Here is the difference plot:

rhugonnet · 2025-04-02T16:04:53Z

@vschaffn I can't reproduce this, my diff plot is as large as the DEMs, looks like the tiles might be inverted. Did you fix something in my code that is not above?

vschaffn · 2025-04-02T16:16:05Z

@rhugonnet it certainly comes from the icrop, as I fixed the order of the coordinates in the last PR which was merged yesterday (#660), you should probably rebase your branch on it 😄

rhugonnet · 2025-04-02T17:03:53Z

Thanks, I forgot, that fixed it! 😉

OK, so I've investigated a bit.

First, I ran tests between the _reproject_multiproc and rio.warp.reproject directly (same as in test_delayed), to ensure no error is tied to our steps in georeferencing subfunctions. It is not, exact same difference with this test.
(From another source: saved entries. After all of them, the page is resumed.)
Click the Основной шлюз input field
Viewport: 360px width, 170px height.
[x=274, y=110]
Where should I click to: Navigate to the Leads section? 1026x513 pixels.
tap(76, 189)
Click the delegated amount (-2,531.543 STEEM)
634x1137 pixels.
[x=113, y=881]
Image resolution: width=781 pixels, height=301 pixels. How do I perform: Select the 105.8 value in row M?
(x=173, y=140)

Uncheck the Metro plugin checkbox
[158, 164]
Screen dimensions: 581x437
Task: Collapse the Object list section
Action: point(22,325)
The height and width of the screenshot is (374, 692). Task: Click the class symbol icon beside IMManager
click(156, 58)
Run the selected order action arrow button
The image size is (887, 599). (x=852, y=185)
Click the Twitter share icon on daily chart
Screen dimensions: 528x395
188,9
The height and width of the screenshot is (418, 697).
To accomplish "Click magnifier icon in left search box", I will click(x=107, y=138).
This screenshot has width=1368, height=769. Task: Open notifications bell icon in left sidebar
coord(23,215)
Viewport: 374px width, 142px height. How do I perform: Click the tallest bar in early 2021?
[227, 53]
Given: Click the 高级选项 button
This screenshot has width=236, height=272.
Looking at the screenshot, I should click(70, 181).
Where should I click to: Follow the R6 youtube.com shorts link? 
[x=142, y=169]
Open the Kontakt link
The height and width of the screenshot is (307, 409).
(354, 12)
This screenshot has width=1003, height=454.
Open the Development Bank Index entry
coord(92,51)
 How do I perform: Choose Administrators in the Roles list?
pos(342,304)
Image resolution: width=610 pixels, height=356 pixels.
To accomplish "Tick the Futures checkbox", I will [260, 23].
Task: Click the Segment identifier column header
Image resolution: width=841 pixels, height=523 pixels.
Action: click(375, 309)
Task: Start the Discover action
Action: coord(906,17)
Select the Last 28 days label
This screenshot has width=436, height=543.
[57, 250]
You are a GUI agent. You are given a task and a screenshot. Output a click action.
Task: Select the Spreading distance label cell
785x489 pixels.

Then, I ran tests between the _reproject_multiproc and _reproject_dask (delayed_reproject): Exact same result between both, so we didn't introduce any differences with the multiprocessing icrop logic.
For both, there is no error for a same-CRS reprojection, only for differing ones.

So I think the cause is very likely the Rasterio errors I mention above in #661 (comment), even though they didn't take this shape last time I tested it, but maybe it's because I used random placeholder data and not DEM data. Here it looks dependent on the gradient...

To test if this is indeed the case or an error in our implementation, we should try to run gdal.Reproject() under-the-hood instead of rio.warp, the same way we do it here: https://github.com/GlacioHack/xdem-data/blob/98004a09f84def4c78b253d41b212baca2b3cccb/generate_ground_truth_gdal.py#L54

rhugonnet · 2025-04-02T17:19:33Z

Looking at it right now...

rhugonnet · 2025-04-02T17:55:48Z

It's indeed an error in Rasterio, here's the same difference running gdal.Reproject() instead of rio.warp.reproject() (on the full raster, and in the function _multiproc_reproject_per_block):

Here's the code to do a 1-on-1 replacement between the two reproject:

def _reproject_gdal(src_arr, src_transform, src_crs, dst_transform, dst_shape, dst_crs, resampling, src_nodata, dst_nodata):
    from osgeo import gdal, gdalconst

    resampling_mapping = {"nearest":  gdalconst.GRA_NearestNeighbour, "bilinear": gdalconst.GRA_Bilinear,
                  "cubic": gdalconst.GRA_Cubic, "cubic_spline": gdalconst.GRA_CubicSpline}

    gdal_resampling = resampling_mapping[resampling]

    def _rio_to_gdal_geotransform(gt: rio.Affine) -> tuple[float, ...]:

        dx, b, xmin, d, dy, ymax = list(gt)[:6]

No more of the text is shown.